Has there even been a week like this in presidential politics?  When more than a month from the final vote tally, one candidate seems to be going down in flames?  According to prominent members of his own party?

New poll numbers tell the continuing story.  The National Journal poll has President Obama up 50-43.  Reason/Rupe (whoever they are) has Obama at 52% to Romney at 45.  There's some cognitive dissonance in the blizzard of polls done by different methods, including Internet only, while some of the tracking polls (like Gallup) are diverging possibly because they don't call cell phones.  But the consensus on the polls in general is that the Obama bounce is remaining bouyant--it's no longer a bounce, it's a trend.  Moreover, undecideds are breaking for Obama.  And the full polling effect of the Romney video has yet to be felt.

Prudence suggests waiting to see what else happens, but when GOPers themselves are treating Romney as dead man walking, it's hard not to buy into the conclusion  Alex Koppleman looks at the math in the New Yorker and concludes:

 Yes, there’s still a decent amount of time left before Election Day—but only in theory.
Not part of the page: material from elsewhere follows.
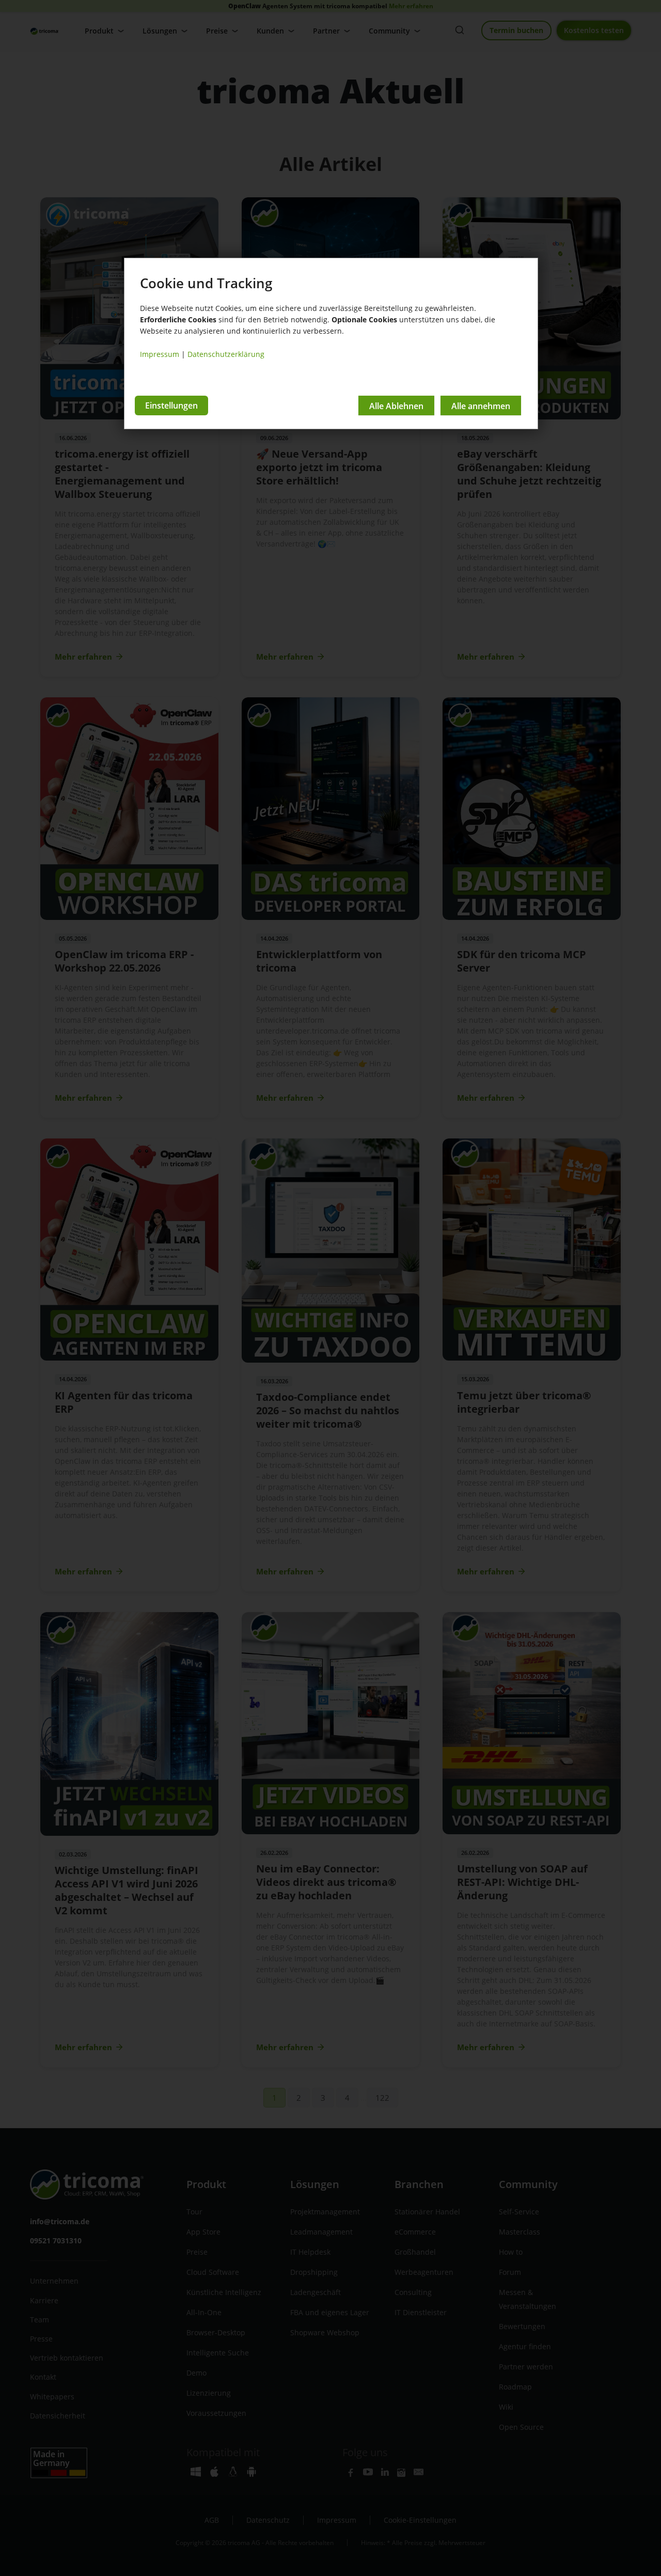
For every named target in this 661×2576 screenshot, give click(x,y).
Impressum (159, 354)
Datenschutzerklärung (225, 354)
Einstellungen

In all the time he’s had so far, Romney’s been almost entirely unable to get much momentum going in the swing states, and has basically failed to expand his map to traditionally Democratic states. And now, to make matters worse, we find out that he doesn’t seem to have the financial or airtime advantage over Obama that we all thought he would. Plus, early voting has already begun in many states; it will start in plenty more soon. Considered in that light, six and a half weeks starts looking like nothing more than just enough time to go through the motions of the end of a losing campaign.

In the midst of this there was this moment on the Romney campaign, on the tarmac near the candidate's plane, when a pool reporter asked Romney if he planned to campaign harder from now to the end.  Here's Romney's reply: "Ha ha. We’re in the stretch aren’t we? Look at those clouds. It’s beautiful,” he said, pointing to the sky. “Look at those things.”

Meanwhile, President Obama was integrating a little more from the infamous Romney video into his stump speech every day.  In Virginia he said, "I don't see a lot of victims in this crowd today," and gave a shout out to all those who do get tax breaks but for good reason and to good effect for their lives and future--students, single mothers, retraining workers, retirees.  Romney's "47%" comments have provided him with the opportunity not only to knock them down directly, but to pivot to his signature theme of we're all in this together--including the 47% who didn't vote for him last time.  The Obama campaign pledges to stay aggressive.

Meanwhile, his vp running mate got some surprising news.  With the media attributing the Dems post-convention success to Bill Clinton's speech, it turns out not to have been the most watched speech of the conventions.  Nor was President Obama's.


The highest TV rating for any speaker in either convention was Joe Biden (14.7)  President Obama was second, Mitt Romney third, and Bill Clinton was fourth.

A percentage point below Clinton was Clint Eastwood.  Michelle Obama came in 7th, and Ann Romney 10th (just behind Paul Ryan.)


The major remaining victory strategy for Romney and the GOPers remains state voter suppression.  It's the subject of a New York Review of Books essay by veteran reporter Elizabeth Drew.  She concludes:

"Having covered Watergate and the impeachment of Richard Nixon, and more recently written a biography of Nixon, I believe that the wrongdoing we are seeing in this election is more menacing even than what went on then. Watergate was a struggle over the Constitutional powers and accountability of a president, and, alarmingly, the president and his aides attempted to interfere with the nominating process of the opposition party. But the current voting rights issue is even more serious: it’s a coordinated attempt by a political party to fix the result of a presidential election by restricting the opportunities of members of the opposition party’s constituency—most notably blacks—to exercise a Constitutional right.

This is the worst thing that has happened to our democratic election system since the late nineteenth century, when legislatures in southern states systematically negated the voting rights blacks had won in the Fifteenth Amendment to the Constitution."